The genre bending game proves annoying at times but there are some good ideas here.

by on 24th Dec, 2013

Legends of Eisenwald is one of those games which feels like it's a stepping stone to something greater - a sequel which you hope will refine the mechanics while addressing the problems which affected the original - but as it is, the game, which blends aspects of the strategy and role playing genres is enjoyable in its own way.

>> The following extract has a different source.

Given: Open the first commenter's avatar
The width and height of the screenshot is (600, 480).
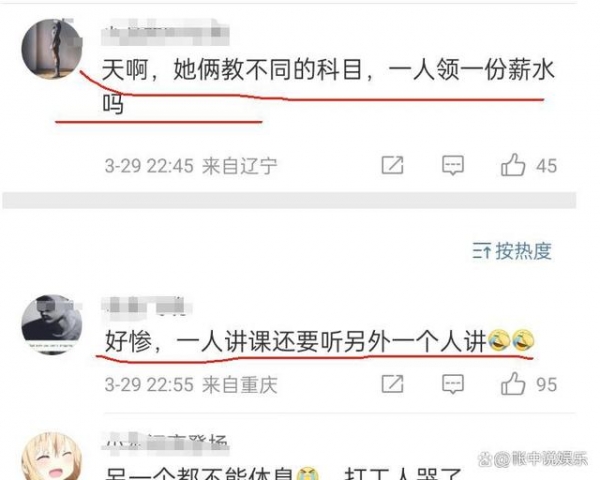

Players are presented with a choice of three characters; the knight, the baroness, and the mystic. I chose the baroness Elizabeth, a crossbow wielding noble, and began to play through the tutorial and prologue in which you're confronted with frequent pop up boxes explaining the various aspects of Legends of Eisenwald

Battles and moving about the game world completing quests and capturing castles form the majority of the activities you'll be getting up to. Combat is a relatively straightforward affair, with your 'army' - consisting of a maximum of twelve units including your hero - arranged against the enemy in a tiled battlefield. Infantry form the front line of hexes followed by archers in the second row, and healers and other units at the rear. 

Combat occurs in turns and the order in which your units can attack is decided by their stats but there are limits to what you can do with your soldiers. Archers, including Elizabeth, have only a limited range and are useless against shielded enemies while healers have no means of defending themselves. Mind you, if the enemy is attacking your healer you've most likely already lost. 

While battles essentially boil down to players selecting which enemy to attack with the left mouse key there is an element of strategy here as you decide whether to focus all of your attacks on a single formidable opponent or wear down groups of your foes. These skirmishes quickly escalate in difficulty following the prologue and frustratingly your archers are fixed in position. You get the feeling that battles could be much more dynamic if only you had more freedom to order your units about the battlefield. 

As you win fights against the enemies you encounter you the soldiers in your army level up allowing you to select which stats to improve and which weapons they can carry but your control over how your hero and their army appears is largely limited to the choices you make as they advance in level.

The current build of the game crashes on occassion during battle as well though there are frequent auto-saves which alleviate the problem a good deal. 

Legends of Eisenwald takes place in Medieval Germany and sees a great deal of knights and lords with stilted text based conversations issuing quests and, on more than one occassion, mistaking the sex of Elizabeth which we can likely pin on the same editing process which allowed for an invasion of typos during dialogue. Of course, Aterdux Entertainment, the game's developer - is based in Belarus but one feels they could perhaps have spent a little more of the $83,000 raised during the Kickstarter for a more competent English translation.  

There can be no doubt that mistakes in the text are a minor issue, however. What's more problematic is the map and how players navigate the game world. 

To move about you select a point on the map with a left click and if the command is registered at all, sometimes the game's response can be a bit iffy, your army will head off to your destination but the extent to which they can be moved is curtailed by the view point of the camera which is centered on your army meaning that what you can see changes as you move about the map. There's no way to scroll or rotate the camera which feels like it would be a most useful feature if it were present. 

For the most part, your goal is to capture, and defend, castles which raise revenue allowing you to recruit mercenaries, hire new units to increase the size of your army, or purchase weapons but a siege is no different to any other battle with players taking damage based on the number of archers defending he keep and there's little you can do to help your army before a regular pitched battle takes place and you feel that more could have been done to differentiate these attacks from regular battles. 

Legends of Eisenwald is by no means a bad game but it can be a frustrating one and with future updates many of the gripes listed here may well be resolved. Still, playing the game leaves you with the distinct impression that it needs is a follow up to truly bring to reality Aterdux's impressive vision.